§ Exercise task
Copy the items from the line with "Click the small info slider knob" up to and including the line with "Screen dimensions: 302x226 pos(104,213)", swapping "Rockstar Games Launcher" for "Epic Games Launcher" and changing nothing else.
-- Entries start --
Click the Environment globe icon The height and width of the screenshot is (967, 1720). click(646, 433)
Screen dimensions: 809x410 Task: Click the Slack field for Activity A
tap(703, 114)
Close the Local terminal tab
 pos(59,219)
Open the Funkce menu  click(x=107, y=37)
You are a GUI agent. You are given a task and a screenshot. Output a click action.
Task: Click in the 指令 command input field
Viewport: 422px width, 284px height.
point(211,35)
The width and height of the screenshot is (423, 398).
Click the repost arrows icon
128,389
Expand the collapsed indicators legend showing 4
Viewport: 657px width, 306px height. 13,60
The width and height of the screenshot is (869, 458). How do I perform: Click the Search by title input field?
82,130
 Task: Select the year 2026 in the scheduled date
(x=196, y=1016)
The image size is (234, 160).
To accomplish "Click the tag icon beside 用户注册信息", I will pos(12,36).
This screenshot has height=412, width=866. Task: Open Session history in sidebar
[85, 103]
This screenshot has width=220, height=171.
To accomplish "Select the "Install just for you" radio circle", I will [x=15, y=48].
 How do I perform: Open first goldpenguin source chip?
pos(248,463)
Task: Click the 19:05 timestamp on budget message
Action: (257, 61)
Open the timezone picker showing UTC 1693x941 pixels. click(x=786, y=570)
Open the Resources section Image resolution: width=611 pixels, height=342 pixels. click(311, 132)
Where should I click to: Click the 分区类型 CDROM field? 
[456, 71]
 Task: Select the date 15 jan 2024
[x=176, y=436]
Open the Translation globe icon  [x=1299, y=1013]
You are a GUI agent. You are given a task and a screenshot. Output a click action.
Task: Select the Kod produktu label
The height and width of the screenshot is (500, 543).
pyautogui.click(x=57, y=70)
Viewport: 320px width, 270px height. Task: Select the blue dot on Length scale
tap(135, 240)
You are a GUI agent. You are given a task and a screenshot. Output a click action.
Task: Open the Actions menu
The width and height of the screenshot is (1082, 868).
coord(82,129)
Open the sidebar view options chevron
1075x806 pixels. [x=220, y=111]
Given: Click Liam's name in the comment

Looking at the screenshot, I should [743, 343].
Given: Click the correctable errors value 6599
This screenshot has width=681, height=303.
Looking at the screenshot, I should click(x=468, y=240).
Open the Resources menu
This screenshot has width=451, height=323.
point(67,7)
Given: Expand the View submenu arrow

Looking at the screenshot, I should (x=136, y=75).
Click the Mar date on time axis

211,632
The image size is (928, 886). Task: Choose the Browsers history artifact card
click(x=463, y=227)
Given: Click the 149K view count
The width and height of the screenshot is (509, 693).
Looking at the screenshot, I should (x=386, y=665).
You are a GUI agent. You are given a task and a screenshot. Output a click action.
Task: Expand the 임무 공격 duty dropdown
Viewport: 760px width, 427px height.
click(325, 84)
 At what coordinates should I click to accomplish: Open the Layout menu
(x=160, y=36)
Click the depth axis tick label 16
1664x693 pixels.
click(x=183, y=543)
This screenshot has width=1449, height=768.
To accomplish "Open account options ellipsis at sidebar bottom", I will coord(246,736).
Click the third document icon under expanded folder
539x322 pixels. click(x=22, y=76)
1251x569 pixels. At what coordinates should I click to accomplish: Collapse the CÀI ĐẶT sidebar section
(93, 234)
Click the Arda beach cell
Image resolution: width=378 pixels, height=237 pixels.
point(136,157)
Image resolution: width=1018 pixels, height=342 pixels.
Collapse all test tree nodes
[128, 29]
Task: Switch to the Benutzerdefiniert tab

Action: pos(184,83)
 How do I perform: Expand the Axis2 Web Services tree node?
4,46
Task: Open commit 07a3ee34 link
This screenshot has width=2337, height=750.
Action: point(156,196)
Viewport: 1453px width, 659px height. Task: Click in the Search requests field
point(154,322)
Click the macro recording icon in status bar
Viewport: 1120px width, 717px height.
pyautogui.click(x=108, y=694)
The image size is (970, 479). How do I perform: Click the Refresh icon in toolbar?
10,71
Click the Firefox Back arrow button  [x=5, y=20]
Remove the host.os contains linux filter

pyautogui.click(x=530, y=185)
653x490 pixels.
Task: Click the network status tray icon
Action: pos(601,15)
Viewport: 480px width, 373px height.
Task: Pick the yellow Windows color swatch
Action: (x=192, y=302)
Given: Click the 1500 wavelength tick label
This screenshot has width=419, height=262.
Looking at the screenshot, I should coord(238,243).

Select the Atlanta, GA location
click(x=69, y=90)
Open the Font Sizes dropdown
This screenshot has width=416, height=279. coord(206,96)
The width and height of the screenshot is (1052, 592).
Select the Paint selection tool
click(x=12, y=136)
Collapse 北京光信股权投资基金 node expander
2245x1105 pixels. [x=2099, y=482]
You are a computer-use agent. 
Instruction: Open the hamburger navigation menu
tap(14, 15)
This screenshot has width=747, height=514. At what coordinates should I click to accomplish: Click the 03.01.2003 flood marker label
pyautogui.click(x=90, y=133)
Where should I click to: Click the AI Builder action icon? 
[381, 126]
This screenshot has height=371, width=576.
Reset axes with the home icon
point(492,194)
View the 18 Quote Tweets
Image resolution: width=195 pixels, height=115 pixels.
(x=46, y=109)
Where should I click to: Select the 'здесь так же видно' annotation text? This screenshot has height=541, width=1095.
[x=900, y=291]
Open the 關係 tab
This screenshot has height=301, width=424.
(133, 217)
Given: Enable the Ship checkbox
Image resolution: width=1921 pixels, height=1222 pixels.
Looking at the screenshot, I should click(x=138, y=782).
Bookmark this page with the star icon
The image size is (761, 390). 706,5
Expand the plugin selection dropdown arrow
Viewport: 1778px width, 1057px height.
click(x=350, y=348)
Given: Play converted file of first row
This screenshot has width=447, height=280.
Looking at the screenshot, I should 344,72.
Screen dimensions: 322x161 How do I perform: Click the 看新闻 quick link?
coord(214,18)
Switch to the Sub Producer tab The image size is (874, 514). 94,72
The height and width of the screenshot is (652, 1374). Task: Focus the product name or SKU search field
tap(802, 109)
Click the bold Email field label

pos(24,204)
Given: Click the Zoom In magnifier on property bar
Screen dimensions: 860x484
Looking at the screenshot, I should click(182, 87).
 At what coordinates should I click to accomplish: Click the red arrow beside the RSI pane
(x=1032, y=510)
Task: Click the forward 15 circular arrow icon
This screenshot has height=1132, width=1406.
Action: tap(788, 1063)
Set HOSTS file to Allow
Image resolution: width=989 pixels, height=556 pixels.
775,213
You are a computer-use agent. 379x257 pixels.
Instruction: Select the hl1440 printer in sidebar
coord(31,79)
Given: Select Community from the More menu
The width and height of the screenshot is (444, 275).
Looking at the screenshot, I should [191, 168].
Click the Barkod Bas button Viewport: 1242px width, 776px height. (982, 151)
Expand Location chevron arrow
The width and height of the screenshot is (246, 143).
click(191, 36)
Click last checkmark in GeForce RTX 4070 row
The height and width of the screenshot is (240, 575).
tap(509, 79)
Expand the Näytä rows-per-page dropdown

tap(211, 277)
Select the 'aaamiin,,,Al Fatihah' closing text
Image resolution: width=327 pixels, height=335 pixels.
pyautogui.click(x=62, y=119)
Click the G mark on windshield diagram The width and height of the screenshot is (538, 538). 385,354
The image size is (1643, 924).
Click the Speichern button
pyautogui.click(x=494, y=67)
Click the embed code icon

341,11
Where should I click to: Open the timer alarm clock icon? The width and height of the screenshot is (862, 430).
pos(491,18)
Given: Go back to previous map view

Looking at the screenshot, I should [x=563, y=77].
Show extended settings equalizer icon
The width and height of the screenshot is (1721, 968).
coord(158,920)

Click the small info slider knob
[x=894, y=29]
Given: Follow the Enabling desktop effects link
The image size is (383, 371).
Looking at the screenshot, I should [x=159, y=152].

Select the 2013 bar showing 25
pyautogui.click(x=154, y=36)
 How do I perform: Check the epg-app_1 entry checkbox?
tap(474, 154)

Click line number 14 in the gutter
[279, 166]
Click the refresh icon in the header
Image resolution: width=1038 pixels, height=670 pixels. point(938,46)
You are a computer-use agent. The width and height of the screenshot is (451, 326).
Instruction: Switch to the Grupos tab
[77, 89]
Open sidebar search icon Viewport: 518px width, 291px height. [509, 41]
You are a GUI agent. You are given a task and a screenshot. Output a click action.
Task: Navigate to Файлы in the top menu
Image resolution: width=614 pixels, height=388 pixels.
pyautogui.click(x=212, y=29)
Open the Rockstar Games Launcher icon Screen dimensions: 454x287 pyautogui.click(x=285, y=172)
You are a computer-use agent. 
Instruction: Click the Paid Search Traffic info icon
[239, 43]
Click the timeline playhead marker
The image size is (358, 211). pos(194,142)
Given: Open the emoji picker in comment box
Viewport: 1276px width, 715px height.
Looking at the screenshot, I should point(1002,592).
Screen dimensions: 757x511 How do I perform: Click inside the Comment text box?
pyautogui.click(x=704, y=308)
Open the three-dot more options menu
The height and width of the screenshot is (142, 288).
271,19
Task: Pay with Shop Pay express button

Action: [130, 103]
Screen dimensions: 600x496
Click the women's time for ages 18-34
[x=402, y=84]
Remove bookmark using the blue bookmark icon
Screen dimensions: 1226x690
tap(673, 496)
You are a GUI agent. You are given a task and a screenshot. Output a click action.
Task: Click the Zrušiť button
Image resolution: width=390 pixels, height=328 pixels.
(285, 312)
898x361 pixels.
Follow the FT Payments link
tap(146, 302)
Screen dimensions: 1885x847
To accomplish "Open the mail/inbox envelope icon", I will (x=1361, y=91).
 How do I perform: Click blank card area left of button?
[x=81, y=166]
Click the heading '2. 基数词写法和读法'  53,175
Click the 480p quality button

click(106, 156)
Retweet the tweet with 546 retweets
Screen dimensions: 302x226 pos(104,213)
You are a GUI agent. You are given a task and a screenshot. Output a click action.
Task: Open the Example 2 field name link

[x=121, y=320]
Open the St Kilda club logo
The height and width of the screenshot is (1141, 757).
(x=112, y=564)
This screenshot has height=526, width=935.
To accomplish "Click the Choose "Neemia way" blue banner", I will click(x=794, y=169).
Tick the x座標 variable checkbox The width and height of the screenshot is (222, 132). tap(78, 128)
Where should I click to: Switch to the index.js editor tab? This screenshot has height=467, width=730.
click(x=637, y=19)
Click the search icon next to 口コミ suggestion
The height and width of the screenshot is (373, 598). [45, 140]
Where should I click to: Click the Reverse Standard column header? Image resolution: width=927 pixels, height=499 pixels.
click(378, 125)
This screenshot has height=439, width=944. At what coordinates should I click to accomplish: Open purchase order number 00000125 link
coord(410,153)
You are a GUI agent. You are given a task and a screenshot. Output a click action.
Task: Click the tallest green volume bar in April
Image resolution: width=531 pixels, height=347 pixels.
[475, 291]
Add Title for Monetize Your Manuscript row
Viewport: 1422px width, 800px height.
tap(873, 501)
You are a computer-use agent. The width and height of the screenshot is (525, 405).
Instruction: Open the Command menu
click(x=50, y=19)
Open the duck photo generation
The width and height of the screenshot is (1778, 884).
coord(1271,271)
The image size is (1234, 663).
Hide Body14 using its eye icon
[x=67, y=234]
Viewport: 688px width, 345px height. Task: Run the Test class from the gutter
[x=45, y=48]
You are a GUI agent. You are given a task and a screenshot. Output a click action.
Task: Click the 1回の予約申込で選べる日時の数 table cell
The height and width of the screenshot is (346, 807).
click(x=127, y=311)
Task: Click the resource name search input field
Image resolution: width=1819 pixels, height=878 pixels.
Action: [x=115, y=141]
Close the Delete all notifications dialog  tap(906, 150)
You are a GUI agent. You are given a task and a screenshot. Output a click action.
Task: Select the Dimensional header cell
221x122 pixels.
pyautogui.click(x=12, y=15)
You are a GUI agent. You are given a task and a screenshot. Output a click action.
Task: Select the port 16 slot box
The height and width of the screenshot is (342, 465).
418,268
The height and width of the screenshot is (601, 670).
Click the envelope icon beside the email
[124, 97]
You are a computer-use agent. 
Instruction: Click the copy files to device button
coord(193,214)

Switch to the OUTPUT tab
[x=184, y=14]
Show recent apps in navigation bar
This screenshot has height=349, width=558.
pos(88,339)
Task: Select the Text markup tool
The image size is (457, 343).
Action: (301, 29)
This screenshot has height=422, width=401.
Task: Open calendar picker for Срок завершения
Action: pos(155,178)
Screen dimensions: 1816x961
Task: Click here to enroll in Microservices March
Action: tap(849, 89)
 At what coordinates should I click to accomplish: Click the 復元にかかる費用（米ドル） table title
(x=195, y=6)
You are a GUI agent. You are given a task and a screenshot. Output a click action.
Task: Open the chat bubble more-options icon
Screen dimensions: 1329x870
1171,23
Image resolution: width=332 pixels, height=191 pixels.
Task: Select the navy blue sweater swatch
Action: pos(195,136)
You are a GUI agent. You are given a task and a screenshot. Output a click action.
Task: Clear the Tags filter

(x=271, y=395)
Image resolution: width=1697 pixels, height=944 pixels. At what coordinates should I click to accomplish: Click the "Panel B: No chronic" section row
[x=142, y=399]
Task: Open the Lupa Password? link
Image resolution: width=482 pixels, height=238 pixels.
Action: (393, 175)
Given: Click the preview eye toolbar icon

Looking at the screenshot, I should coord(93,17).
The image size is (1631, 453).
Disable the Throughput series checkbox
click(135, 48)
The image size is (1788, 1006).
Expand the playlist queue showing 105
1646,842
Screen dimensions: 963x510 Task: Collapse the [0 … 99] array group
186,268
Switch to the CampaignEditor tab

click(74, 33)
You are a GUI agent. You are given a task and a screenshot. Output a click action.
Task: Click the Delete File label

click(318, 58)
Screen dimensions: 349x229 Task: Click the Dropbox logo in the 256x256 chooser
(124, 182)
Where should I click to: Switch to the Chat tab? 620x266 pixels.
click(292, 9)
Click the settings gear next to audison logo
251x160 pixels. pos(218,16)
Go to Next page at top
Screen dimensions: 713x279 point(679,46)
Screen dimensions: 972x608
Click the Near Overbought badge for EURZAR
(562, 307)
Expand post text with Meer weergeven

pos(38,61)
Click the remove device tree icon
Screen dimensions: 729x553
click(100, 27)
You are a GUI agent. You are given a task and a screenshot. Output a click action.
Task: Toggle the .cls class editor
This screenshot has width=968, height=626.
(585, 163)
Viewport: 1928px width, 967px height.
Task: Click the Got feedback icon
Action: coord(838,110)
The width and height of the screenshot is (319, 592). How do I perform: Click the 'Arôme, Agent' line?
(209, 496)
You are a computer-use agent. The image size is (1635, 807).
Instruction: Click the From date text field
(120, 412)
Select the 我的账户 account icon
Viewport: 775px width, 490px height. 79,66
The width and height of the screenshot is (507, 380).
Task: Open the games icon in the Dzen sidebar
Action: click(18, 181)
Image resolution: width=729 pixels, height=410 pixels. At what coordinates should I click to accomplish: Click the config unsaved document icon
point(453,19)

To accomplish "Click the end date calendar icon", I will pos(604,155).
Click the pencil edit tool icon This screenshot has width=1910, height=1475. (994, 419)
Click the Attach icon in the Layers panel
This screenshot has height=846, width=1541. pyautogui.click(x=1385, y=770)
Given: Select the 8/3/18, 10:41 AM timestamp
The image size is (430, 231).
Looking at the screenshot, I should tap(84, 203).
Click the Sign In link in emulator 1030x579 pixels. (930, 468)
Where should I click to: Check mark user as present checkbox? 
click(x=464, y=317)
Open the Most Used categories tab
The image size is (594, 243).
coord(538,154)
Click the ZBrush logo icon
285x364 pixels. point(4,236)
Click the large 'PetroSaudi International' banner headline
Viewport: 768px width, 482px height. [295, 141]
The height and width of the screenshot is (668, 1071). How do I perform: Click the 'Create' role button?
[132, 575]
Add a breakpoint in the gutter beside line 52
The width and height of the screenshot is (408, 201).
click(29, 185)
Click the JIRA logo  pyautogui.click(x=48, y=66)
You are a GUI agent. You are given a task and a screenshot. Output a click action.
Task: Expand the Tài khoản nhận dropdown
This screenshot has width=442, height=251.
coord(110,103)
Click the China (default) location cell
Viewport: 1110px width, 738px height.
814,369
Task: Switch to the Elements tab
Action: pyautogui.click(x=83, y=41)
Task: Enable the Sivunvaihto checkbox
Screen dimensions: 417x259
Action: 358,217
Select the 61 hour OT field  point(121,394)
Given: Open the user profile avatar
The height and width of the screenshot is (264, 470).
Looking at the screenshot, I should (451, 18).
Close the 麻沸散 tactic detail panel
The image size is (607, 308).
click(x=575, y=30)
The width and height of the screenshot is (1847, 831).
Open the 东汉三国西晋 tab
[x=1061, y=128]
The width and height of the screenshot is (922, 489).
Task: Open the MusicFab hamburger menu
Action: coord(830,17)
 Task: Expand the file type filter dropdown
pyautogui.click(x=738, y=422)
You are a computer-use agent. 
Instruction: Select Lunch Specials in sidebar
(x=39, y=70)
-- Entries end --
§ Solved exercise
Click the small info slider knob
[x=894, y=29]
Given: Follow the Enabling desktop effects link
The image size is (383, 371).
Looking at the screenshot, I should [x=159, y=152].

Select the 2013 bar showing 25
pyautogui.click(x=154, y=36)
 How do I perform: Check the epg-app_1 entry checkbox?
tap(474, 154)

Click line number 14 in the gutter
[279, 166]
Click the refresh icon in the header
Image resolution: width=1038 pixels, height=670 pixels. point(938,46)
You are a computer-use agent. The width and height of the screenshot is (451, 326).
Instruction: Switch to the Grupos tab
[77, 89]
Open sidebar search icon Viewport: 518px width, 291px height. [509, 41]
You are a GUI agent. You are given a task and a screenshot. Output a click action.
Task: Navigate to Файлы in the top menu
Image resolution: width=614 pixels, height=388 pixels.
pyautogui.click(x=212, y=29)
Open the Epic Games Launcher icon Screen dimensions: 454x287 pyautogui.click(x=285, y=172)
You are a computer-use agent. 
Instruction: Click the Paid Search Traffic info icon
[239, 43]
Click the timeline playhead marker
The image size is (358, 211). pos(194,142)
Given: Open the emoji picker in comment box
Viewport: 1276px width, 715px height.
Looking at the screenshot, I should point(1002,592).
Screen dimensions: 757x511 How do I perform: Click inside the Comment text box?
pyautogui.click(x=704, y=308)
Open the three-dot more options menu
The height and width of the screenshot is (142, 288).
271,19
Task: Pay with Shop Pay express button

Action: [130, 103]
Screen dimensions: 600x496
Click the women's time for ages 18-34
[x=402, y=84]
Remove bookmark using the blue bookmark icon
Screen dimensions: 1226x690
tap(673, 496)
You are a GUI agent. You are given a task and a screenshot. Output a click action.
Task: Click the Zrušiť button
Image resolution: width=390 pixels, height=328 pixels.
(285, 312)
898x361 pixels.
Follow the FT Payments link
tap(146, 302)
Screen dimensions: 1885x847
To accomplish "Open the mail/inbox envelope icon", I will (x=1361, y=91).
 How do I perform: Click blank card area left of button?
[x=81, y=166]
Click the heading '2. 基数词写法和读法'  53,175
Click the 480p quality button

click(106, 156)
Retweet the tweet with 546 retweets
Screen dimensions: 302x226 pos(104,213)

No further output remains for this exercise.